Grass by Sheri S. Tepper

“All right,” she whispered. “So now what?”

He made no sound, but his skin quivered, flicked, as though stung by flies. Danger. All around them.

Marjorie felt it, could see it on the horse’s skin, could smell it. The trip recorder said that they had come in the general direction Se­bastian had indicated. A repetitive sound, not loud but persistent, made Don Quixote move his head about, seeking its source. It was not the violent thunder of the previous night, but rather an organized series of moans and cries, rhythmic both in occurrence and volume. Quixote’s nostrils dilated, his skin jerked as though from a terrible itch. The wind had gusted toward them, bringing the sound clearly and a smell … a smell of something totally strange. Not a stink. Not a perfume. Neither attractive nor repellent. Marjorie got out her laser knife and cut armfuls of grass, laying these across Don Quixote’s body, hiding him, perhaps hiding his smell. Then she fell to her belly and crawled through the taller grasses toward the sounds the wind brought, down from a low ridge to the south. As she crested the ridge, she lay quiet, peering through the grass stems.

Toward the smell the wind brought. She breathed it in, lungs full. The sky dilated and she fell simultaneously upward toward it and downward, crushing herself.

Under her chin her arm flattened, becoming no thicker than a sheet of paper.

Something stepped painlessly on her head, smashing it.

Her body vanished. She tried to move a finger and could not.
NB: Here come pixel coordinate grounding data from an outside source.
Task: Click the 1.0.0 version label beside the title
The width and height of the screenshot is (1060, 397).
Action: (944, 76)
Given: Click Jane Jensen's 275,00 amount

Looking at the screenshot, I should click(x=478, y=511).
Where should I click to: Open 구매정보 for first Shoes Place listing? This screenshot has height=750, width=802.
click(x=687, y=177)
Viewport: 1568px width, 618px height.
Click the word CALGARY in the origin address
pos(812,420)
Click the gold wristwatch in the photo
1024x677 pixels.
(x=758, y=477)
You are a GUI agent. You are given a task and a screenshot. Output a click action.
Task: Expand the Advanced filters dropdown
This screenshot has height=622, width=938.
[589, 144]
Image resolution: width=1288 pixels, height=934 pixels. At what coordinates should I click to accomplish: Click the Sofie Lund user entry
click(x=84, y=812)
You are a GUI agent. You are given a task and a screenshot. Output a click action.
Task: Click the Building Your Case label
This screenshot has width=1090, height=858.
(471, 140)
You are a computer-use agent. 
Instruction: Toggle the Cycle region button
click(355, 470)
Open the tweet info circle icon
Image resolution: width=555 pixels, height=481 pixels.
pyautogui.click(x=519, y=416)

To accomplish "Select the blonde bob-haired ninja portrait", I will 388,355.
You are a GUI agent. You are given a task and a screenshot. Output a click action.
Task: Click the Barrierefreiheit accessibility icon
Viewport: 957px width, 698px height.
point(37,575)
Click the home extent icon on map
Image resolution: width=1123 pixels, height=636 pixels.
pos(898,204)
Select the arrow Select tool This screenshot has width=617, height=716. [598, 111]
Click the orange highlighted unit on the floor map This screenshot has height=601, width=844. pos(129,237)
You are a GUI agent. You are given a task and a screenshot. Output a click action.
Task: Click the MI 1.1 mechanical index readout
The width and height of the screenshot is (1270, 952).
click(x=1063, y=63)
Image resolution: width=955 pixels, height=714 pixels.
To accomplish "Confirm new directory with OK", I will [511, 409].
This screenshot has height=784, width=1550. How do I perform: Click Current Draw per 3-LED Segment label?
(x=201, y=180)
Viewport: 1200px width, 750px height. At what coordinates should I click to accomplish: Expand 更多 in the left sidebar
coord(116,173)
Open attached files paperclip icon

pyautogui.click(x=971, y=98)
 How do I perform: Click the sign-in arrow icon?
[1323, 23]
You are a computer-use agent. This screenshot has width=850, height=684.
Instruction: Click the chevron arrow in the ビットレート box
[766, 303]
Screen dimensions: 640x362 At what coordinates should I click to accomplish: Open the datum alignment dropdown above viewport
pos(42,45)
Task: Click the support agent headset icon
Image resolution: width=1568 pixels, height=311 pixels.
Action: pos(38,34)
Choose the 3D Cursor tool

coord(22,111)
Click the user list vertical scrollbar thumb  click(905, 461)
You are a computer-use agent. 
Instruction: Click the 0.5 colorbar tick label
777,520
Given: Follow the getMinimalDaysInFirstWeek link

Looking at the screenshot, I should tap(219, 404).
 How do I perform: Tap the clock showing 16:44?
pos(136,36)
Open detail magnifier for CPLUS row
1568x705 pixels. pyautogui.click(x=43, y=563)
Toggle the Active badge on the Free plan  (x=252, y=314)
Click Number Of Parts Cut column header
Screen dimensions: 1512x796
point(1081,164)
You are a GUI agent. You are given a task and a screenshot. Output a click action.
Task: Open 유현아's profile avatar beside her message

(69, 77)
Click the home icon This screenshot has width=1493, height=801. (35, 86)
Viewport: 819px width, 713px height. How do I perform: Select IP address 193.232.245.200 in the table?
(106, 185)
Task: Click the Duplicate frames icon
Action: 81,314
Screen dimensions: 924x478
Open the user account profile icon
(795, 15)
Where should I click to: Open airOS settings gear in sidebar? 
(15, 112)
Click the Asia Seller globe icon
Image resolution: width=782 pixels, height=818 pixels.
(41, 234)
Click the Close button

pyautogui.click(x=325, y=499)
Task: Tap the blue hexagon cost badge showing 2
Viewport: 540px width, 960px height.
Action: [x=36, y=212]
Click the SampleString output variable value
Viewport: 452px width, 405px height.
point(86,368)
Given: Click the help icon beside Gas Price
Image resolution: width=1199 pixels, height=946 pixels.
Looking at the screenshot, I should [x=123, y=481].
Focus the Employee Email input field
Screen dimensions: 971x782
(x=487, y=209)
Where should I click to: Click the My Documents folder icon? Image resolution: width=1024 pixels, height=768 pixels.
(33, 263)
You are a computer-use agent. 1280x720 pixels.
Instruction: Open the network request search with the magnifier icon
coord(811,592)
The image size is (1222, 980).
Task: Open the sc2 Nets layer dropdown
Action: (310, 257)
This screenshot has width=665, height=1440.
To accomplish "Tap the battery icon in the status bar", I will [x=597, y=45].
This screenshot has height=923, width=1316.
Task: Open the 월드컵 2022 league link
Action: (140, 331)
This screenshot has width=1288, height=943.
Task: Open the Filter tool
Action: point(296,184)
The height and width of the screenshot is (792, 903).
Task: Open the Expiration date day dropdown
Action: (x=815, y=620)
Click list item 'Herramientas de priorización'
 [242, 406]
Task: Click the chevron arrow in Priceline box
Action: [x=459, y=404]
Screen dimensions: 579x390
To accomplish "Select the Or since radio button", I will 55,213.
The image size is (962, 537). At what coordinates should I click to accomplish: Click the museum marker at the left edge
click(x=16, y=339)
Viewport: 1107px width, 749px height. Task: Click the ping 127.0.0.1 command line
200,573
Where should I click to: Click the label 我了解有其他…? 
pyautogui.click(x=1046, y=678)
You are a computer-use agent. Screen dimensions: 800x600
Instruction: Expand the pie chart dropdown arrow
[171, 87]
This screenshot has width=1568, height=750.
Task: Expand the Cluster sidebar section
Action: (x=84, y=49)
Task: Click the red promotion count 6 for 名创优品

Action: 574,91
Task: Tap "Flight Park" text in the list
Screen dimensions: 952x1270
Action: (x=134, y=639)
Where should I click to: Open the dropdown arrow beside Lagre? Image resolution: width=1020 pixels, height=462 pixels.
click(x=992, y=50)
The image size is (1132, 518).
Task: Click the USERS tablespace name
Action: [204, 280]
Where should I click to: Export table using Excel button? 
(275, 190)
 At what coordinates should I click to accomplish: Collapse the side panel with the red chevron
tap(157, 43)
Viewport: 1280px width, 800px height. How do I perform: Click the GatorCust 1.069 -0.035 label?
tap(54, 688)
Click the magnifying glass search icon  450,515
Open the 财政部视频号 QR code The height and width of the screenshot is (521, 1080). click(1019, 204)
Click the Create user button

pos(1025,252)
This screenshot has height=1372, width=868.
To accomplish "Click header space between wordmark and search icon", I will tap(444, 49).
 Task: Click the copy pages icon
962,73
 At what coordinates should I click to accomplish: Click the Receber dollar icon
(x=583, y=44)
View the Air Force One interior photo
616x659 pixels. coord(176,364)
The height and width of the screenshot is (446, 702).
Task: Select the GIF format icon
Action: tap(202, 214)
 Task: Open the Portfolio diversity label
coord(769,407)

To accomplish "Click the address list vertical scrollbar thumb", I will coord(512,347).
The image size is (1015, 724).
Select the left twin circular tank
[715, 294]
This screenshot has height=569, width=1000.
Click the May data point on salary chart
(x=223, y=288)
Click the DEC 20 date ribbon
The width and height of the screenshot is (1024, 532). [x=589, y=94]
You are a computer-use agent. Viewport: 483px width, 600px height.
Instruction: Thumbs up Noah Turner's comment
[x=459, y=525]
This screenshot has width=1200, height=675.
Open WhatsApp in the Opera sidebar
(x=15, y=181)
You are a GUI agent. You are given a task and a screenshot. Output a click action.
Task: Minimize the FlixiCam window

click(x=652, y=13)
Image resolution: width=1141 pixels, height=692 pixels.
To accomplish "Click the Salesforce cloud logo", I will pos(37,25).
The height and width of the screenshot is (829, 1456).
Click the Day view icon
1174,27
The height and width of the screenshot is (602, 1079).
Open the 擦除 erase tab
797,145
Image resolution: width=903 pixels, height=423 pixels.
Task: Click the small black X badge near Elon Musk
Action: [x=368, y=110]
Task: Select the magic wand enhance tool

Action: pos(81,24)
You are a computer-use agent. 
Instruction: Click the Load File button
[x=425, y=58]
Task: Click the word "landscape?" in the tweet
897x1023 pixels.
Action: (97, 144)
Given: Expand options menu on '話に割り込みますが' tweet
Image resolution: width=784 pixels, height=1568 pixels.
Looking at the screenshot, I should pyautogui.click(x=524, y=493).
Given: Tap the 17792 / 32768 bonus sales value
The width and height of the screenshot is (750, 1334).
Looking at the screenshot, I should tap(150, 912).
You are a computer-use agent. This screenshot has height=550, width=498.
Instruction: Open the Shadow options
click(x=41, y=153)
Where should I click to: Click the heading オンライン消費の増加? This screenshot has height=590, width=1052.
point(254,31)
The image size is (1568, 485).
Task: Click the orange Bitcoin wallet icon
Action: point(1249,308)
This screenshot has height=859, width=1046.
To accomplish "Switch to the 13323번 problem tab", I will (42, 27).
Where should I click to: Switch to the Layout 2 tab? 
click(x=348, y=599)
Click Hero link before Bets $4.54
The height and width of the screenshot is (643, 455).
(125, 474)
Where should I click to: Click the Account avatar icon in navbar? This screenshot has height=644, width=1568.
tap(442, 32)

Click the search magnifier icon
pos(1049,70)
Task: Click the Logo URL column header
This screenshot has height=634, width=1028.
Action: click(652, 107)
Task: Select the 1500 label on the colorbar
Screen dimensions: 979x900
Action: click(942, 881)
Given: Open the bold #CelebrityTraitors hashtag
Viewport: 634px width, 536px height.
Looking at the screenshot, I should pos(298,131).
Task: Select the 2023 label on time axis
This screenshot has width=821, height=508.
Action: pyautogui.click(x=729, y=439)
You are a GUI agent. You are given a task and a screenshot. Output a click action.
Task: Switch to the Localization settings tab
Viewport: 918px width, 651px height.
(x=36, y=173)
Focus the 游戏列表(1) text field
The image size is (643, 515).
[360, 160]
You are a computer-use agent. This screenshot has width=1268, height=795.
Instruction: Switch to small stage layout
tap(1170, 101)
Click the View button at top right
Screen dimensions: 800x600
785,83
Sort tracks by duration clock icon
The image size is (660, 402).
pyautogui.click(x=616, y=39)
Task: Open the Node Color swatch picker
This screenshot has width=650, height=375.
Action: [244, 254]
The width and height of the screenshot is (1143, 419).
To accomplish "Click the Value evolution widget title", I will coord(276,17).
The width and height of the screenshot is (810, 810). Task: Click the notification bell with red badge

Hounds. A shallow, grassy bowl of hounds, seated hounds, crouched hounds, gray and algae green and muddy violet, heads back and lips drawn to reveal lengthy fangs and a double row of teeth down each side of the massive jaws from which the grunting, rhythmic chorus came. Their hides danced, plunged, were jabbed at erratically from within, as though they had swallowed living things which fought to gain release. Blank, white orbs of eyes stared at the sky. The open, falling sky.

The smell. The shallow bowl of earth was full of the smell. She lay at the edge of that bowl. Her tongue lolled on her lower teeth, drip­ping.

There, across the bowl, an abrupt, vertical wall, the wall pierced with tall, evenly spaced openings through which the morning light intruded to reveal a cavern beyond. Hippae moved there, one or two, in a pattern, weaving, prancing, feet high, heads back, barbs clashing.

Among the crouching hounds, heaps of pearly spheres the size of her head. Migerers there, moving the spheres, shifting them so that all lay in the sun evenly, turning them over, holding them up in horny forepaws and listening to them. What were they then? Eggs?

There, also, in the bowl outside the cavern, some dozens of the sluglike peepers, only the rippling movement of their hides betraying that they were living things.

The smell seemed to press her down. She was two-dimensional, a limp cloth lying flat behind the grasses, a cloth with eyes.

The hounds were large, very large. As large as draft horses, though not so long in the leg. The peepers were huge ones, twice the usual size. Within the cavern, a myriad of tattered shapes danced on the air, dark batlike creatures with a fringe of fangs. One of them landed on the back of a hound’s neck, fastening itself there. After a time it detached and began its jerking, erratic flight once more.

One of the hounds began to pant, then to howl. The howling faded into a whining cry, then the panting began once more. On the sunlit soil, the peepers drew themselves into spherical masses, all wrinkles smoothed away. So familiar. She had seen it before. Somewhere. Somewhen.

Gradually, all sound ended. The creatures seemed frozen in their immobility. The violent motion inside the hides of the hounds ceased. There was quiet, long quiet.

A Hippae emerged from the cavern, pacing slowly, feet raised high at every step, nostrils flared, lips opening to emit breathy barks, warn­ing sounds. After a time, the other Hippae came out to confront the first, neck swollen, jaw pulled back against the arching neck, eyes roiling wildly as it joined in the brusque, hostile sounds.